Genelde kış alışverişlerime bot alarak başlarım, kışla ilgili sevdiğim şeylerin başında bot giymek geliyor. Bu sezon da ilk alışverişimi & Other Stories'den günlük hayatımda rahatlıkla kullanabileceğim bir bot alarak yaptım.
İşim gereği tabii ki trendleri takip ediyorum fakat alışveriş yaparken trendleri kendi stilime uygun olacak ve rahatlıkla kullanabileceğim şekilde yorumlayarak alırım.
Kışın çok üşüyen biri olarak kat kat giyinme trendi favorim. Bu hem farklı dokuların ve renklerin bir arada kullanımını sağlıyor hem de her türlü hava koşuluna uyum sağlıyor.
Dolabımdaki en eski parça annemin gençliğinden kalarak isminin hakkını veren Levi's Mom jeans.
Okuldan mezun olurken yaptığım koleksiyondan desenini kendi tasarladığım ceket senelerdir dolabımın en özel parçası.
Önümüzdeki sezon mercan rengi tasarımları, ceket-pantolon ve ceket-şort takımları, yine bol bol desenli elbiseleri ve günlük rahat formlarda tasarlanmış tulumları sıklıkla göreceğiz.
MİLANO ÇIKARMASI
Moda dünyasının kalbinin attığı New York ve Londra moda haftalarının ardından gözler bu hafta Milano'daydı. Bizim için bu iddialı moda başkentindeki özel detayları F King dergisinin kurucusu Ayşe Soylu kaleme aldı:
Milano Moda Haftası'nda rahat ulaşımın adı metro
Moda için geldiğiniz ülke İtalya olunca emin olun herkes bir yandan da lezzet peşinde oluyor.

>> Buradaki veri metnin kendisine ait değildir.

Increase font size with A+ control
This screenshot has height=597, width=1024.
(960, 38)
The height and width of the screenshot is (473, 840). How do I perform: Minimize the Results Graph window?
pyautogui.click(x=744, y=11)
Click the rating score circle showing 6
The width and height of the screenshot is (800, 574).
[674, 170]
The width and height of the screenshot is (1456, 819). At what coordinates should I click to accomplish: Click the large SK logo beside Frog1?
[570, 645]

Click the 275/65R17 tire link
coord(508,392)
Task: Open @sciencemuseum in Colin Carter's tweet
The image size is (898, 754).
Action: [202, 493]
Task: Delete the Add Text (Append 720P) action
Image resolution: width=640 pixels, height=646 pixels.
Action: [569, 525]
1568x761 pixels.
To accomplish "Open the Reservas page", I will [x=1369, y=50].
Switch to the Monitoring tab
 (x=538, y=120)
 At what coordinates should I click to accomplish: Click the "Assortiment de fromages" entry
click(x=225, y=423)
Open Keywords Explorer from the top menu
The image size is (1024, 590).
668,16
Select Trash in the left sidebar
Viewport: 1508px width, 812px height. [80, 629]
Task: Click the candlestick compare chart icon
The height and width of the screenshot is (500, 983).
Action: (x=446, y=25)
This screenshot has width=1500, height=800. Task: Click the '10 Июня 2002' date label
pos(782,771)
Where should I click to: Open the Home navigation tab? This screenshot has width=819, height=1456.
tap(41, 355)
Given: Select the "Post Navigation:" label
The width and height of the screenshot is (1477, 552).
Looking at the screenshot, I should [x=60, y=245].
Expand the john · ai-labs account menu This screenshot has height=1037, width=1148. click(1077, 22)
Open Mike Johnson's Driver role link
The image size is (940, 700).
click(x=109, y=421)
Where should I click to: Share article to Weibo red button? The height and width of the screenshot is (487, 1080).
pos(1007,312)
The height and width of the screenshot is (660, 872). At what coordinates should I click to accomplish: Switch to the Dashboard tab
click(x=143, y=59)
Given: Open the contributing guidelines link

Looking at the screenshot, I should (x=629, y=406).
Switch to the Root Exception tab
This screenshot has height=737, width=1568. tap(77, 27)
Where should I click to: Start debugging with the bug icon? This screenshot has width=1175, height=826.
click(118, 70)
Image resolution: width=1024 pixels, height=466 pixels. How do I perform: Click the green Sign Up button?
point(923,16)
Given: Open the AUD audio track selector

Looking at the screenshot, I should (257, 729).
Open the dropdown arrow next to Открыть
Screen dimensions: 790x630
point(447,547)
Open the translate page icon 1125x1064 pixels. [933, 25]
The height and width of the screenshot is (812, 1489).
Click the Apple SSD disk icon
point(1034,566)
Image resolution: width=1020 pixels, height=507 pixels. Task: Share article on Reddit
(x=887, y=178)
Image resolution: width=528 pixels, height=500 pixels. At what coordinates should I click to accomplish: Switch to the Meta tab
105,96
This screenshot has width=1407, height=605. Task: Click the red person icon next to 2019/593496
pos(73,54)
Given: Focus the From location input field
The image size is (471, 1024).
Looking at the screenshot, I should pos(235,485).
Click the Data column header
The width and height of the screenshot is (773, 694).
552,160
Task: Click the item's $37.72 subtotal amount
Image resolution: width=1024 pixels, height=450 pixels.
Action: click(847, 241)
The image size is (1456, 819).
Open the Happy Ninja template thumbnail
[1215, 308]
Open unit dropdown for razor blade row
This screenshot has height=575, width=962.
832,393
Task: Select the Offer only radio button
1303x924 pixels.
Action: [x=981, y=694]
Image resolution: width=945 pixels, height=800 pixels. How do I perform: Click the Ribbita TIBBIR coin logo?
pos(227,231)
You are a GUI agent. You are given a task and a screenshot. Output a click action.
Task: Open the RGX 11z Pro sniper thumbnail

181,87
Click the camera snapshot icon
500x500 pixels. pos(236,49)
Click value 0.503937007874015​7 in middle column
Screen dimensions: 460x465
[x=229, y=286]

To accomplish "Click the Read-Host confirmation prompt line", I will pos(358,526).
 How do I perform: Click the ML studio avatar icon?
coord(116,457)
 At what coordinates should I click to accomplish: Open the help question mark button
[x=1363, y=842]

Defilelerin arasında Milano'nun en güzel pizza ve tatlılarını yapan Princi isimli kafeye muhakkak uğrayın derim.
Moda haftasını takip eden Türklerin buluşma noktasıysa Bar Martini.
Moda haftasının en dikkat çeken defileleri Moncler, Maxmara, Moshino, Versace ve Botttega Veneta'nınkilerdi.
Milano Moda Haftası'nın son gününde, Volkswagen International Fashion Week Milan isimli farklı bir etkinlik daha gerçekleşti. Toplam 15 defilenin gerçekleştiği organizasyonda bu sezon dört Türk tasarımcı da vardı.
Tolga Çam, İlker Bilgi, Ferruh Karakaşlı ve Çiğdem Karavit, tasarımlarını Milano'da bu etkinlik kapsamında sergiledi.
Özge Ulusoy ve Serhat Kaynarpınar da podyumda tasarımları tanıtan mankenler arasındaydı.